The external evaluation of the Communities Mental Health and Wellbeing Fund for Adults concludes that the Fund is providing a good range of supports across the wide range of target groups such as older people.

Specific action or mitigation

The children and young people's Community Mental Health and Wellbeing Supports and Services Framework is specifically targeted at those aged 5-24 (26 if care-experienced) and their family members. Local authorities are free to implement the services that they consider will best meet locally identified need.

Around a quarter of year 2 Communities Mental Health and Wellbeing Fund for adults projects supported the 6 priority family types identified in the Best Start, Bright Futures child poverty plan such as lone parent families, families with a disabled family member and ethnic minority families.

Older people (aged 50 or above) are a key at-risk group identified as a target group for the Communities Mental Health and Wellbeing Fund for adults and they are amongst the most common beneficiaries. This is leading to better access to community support, with a range of projects ensuring accessibility, for example, providing transport or accessible venues.

The Year 2 Monitoring and Reporting summary provides a full breakdown of beneficiaries of the fund.

Protected characteristic/ marginalised group

Disability

Overview of impact

Actions under this priority may have a positive impact on advancing equality of opportunity for some children and young people with disabilities through the provision of community based targeted support.

People with a long term health condition or disability are a key at-risk priority group for the Communities Mental Health and Wellbeing Fund for adults are amongst the most common beneficiaries. The Year 2 Monitoring and Reporting summary provides a full breakdown of beneficiaries of the fund.

The external evaluation of the Communities Mental Health and Wellbeing Fund for Adults concludes that the Fund is providing a good range of supports across the wide range of target groups such as people with disabilities.

Specific action or mitigation

Under the children and young people's Community Mental Health and Wellbeing Supports and Services Framework, Local authorities are free to implement the services that they consider will best meet locally identified need. This means that targeted support can be provided for disabled children and young people. We will continue to work with local authorities to encourage targeted provision for vulnerable groups and those with protected characteristics.

Work is underway to monitor the reach of Year 3 Communities Mental Health and Wellbeing Fund for adults to priority groups. We will ensure accessibility of supports to the less well represented groups.

Protected characteristic/ marginalised group

Sexual orientation

Overview of impact

Actions under this priority may have a positive impact on advancing equality of opportunity for some LGBTI+ children and young people through the provision of community based targeted support.

LGBTI+ people are a key at-risk priority group for the Communities Mental Health and Wellbeing Fund for adults. The Year 2 Monitoring and Reporting summary provides a full breakdown of LGBTI+ beneficiaries of the fund.

The external evaluation of the Communities Mental Health and Wellbeing Fund for Adults concludes that the Fund is providing a good range of supports across the wide range of target groups such as LGBTI+ people.

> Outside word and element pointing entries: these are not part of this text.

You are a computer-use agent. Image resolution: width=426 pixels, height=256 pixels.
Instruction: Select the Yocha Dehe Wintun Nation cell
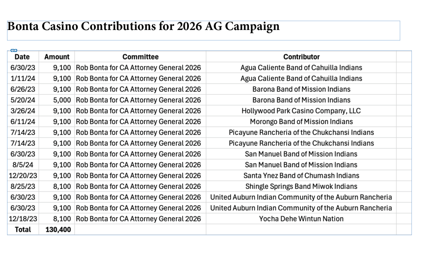(301, 219)
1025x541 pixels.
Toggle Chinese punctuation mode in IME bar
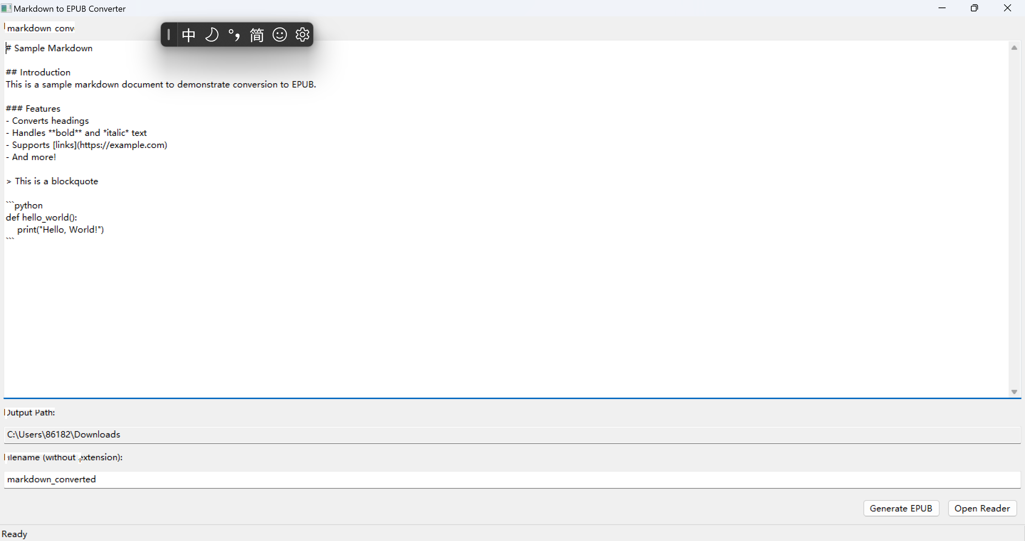(x=234, y=35)
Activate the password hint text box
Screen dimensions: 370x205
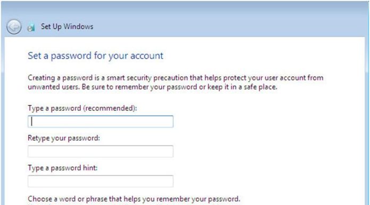[x=100, y=181]
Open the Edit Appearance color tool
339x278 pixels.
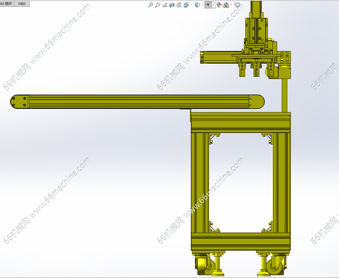219,5
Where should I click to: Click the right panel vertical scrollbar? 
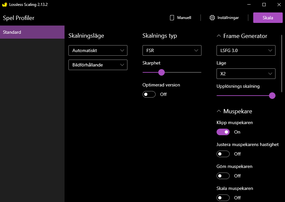282,62
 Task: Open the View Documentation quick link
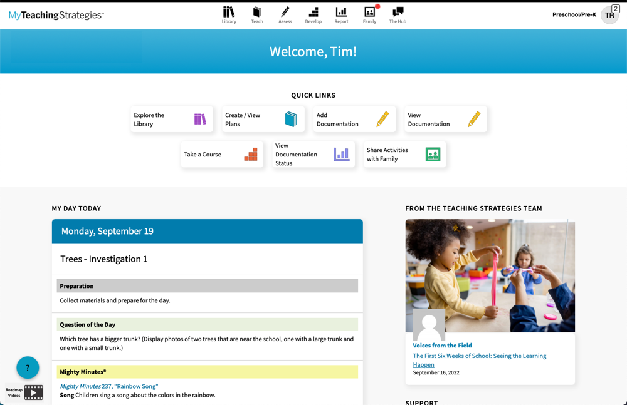tap(446, 120)
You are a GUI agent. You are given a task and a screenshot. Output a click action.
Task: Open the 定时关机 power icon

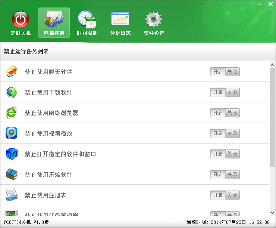point(21,20)
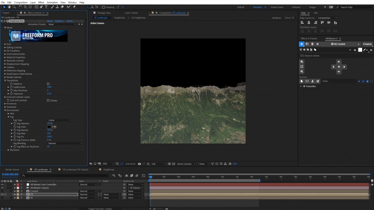Click the Fog Color swatch
374x210 pixels.
coord(49,127)
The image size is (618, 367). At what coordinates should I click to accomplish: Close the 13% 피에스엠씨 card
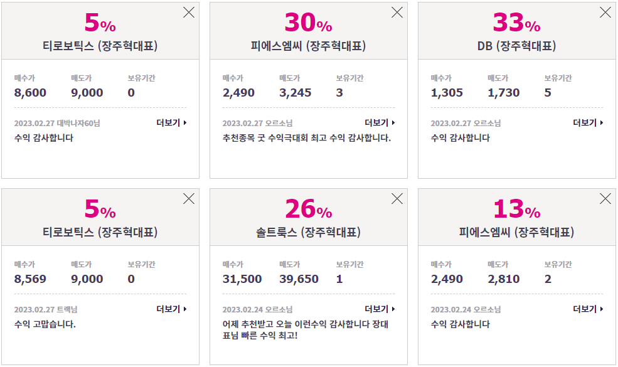click(605, 199)
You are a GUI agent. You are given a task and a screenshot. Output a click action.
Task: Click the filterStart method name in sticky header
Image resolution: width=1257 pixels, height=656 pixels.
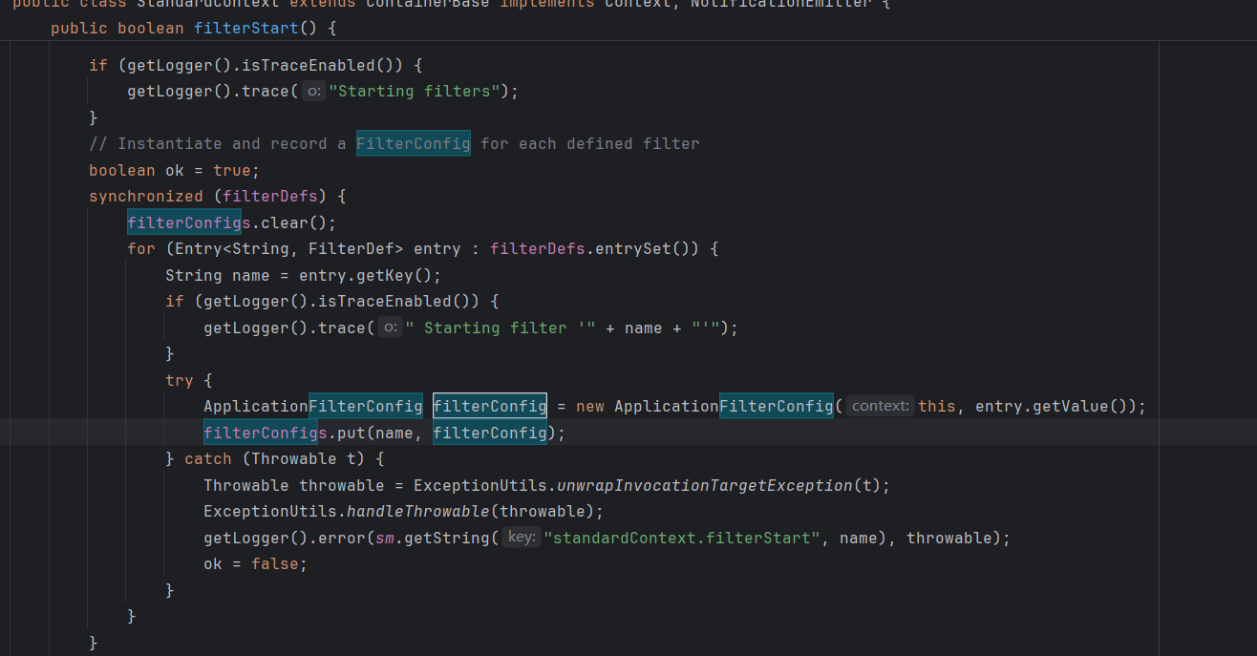(246, 29)
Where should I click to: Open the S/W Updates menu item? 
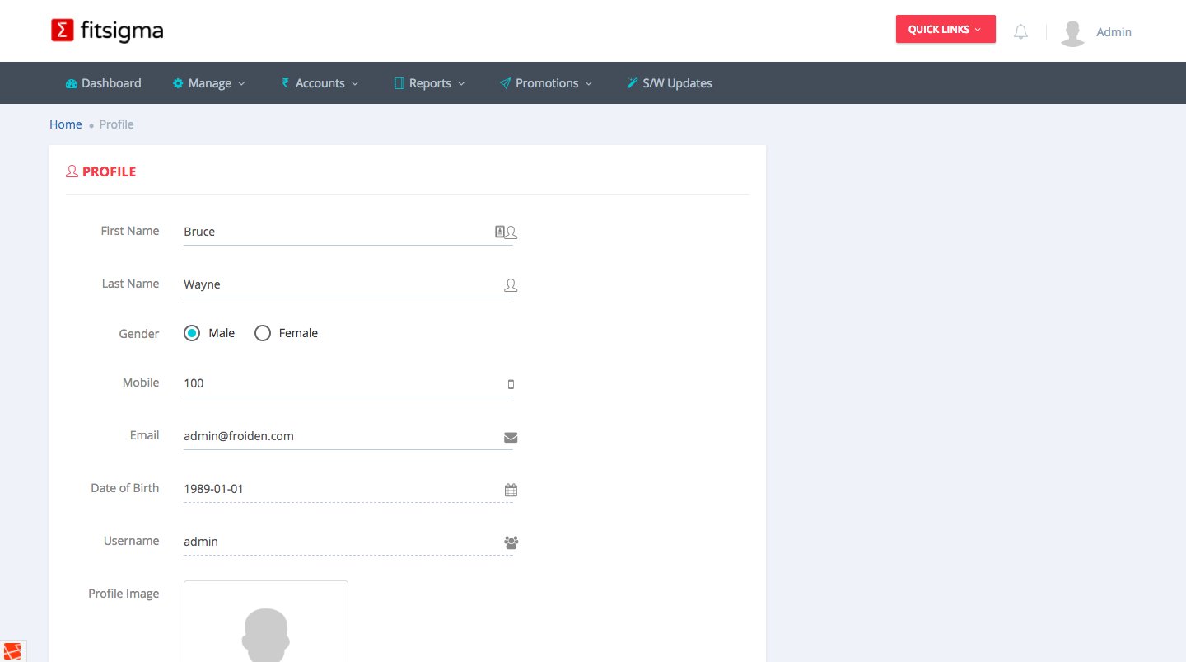tap(669, 83)
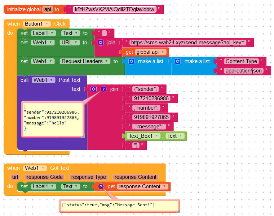
Task: Open the response Content variable dropdown
Action: pos(165,186)
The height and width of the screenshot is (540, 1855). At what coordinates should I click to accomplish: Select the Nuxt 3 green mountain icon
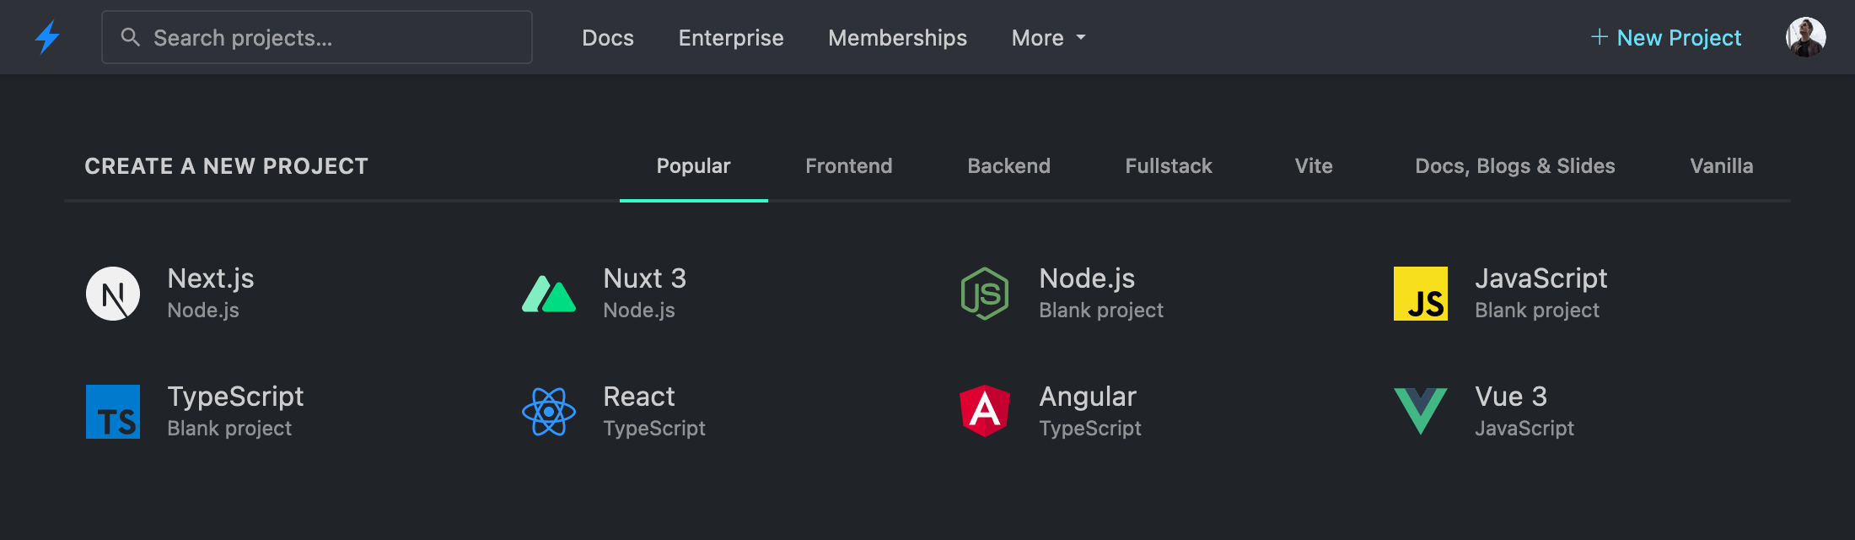tap(549, 294)
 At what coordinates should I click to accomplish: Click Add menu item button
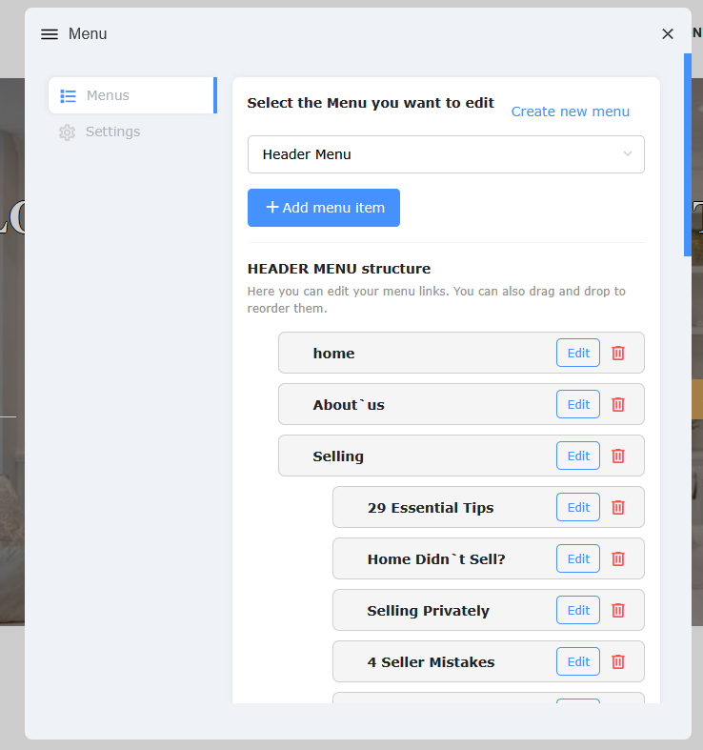[x=324, y=208]
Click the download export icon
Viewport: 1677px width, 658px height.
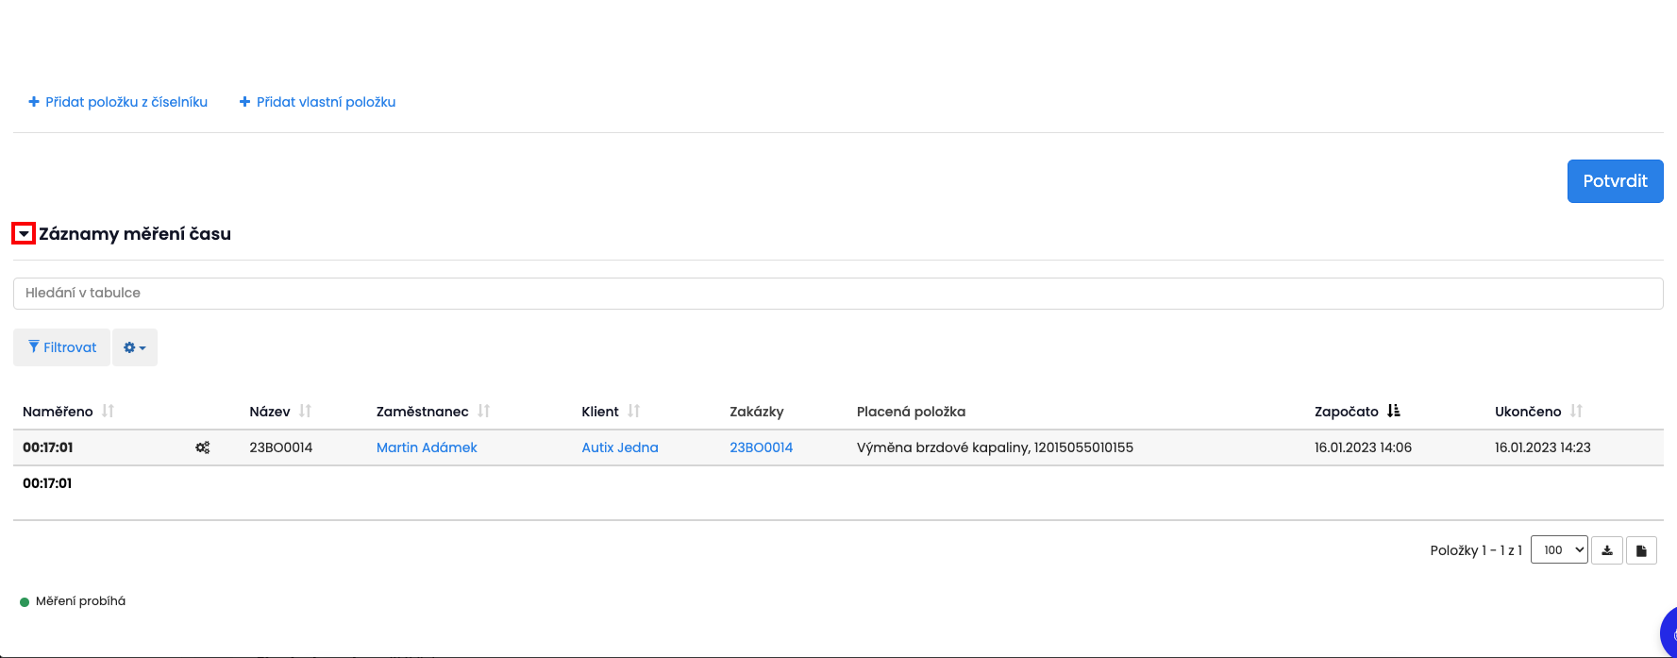(1607, 550)
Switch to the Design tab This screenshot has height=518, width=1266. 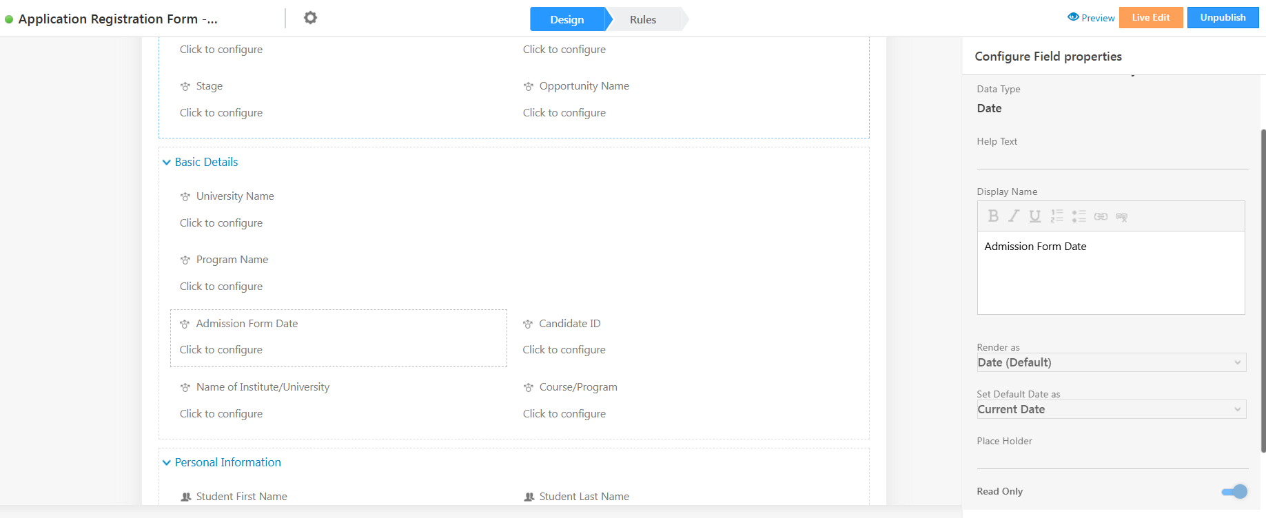click(566, 19)
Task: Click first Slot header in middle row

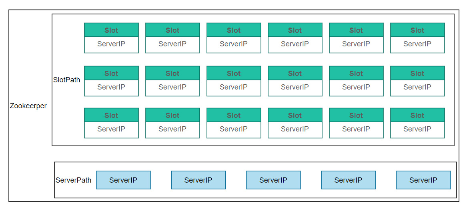Action: [111, 73]
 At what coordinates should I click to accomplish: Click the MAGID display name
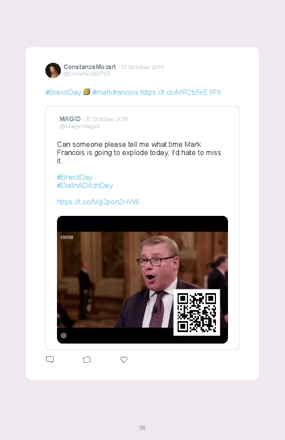coord(70,119)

Specific action or mitigation

Under the children and young people's Community Mental Health and Wellbeing Supports and Services Framework, Local authorities are free to implement the services that they consider will best meet locally identified need. This means that targeted support can be provided for LGBTI+ children and young people. We will continue to work with local authorities to encourage targeted provision for vulnerable groups and those with protected characteristics.

Work is underway to monitor the reach of Year 3 Communities Mental Health and Wellbeing Fund for adults to priority groups. We will ensure accessibility of supports to the less well represented groups.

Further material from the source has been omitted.